--- THE REQUEST ---
Locate each line in the items below that contains the string "width", and copy every such line in full.

--- EXERCISE MATERIALS ---
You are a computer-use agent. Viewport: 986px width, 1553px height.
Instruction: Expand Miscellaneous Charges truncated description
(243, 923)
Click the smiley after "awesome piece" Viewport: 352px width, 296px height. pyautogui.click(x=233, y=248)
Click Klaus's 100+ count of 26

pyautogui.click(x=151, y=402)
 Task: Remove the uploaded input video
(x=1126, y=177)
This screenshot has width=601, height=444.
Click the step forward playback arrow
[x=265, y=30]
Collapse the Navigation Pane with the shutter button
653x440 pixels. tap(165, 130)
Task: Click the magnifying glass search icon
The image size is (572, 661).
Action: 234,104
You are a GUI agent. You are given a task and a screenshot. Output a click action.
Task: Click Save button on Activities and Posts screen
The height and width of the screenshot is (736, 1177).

--- CORRECT RESULT ---
You are a computer-use agent. Viewport: 986px width, 1553px height.
Click the smiley after "awesome piece" Viewport: 352px width, 296px height. pyautogui.click(x=233, y=248)
This screenshot has width=601, height=444.
The height and width of the screenshot is (736, 1177).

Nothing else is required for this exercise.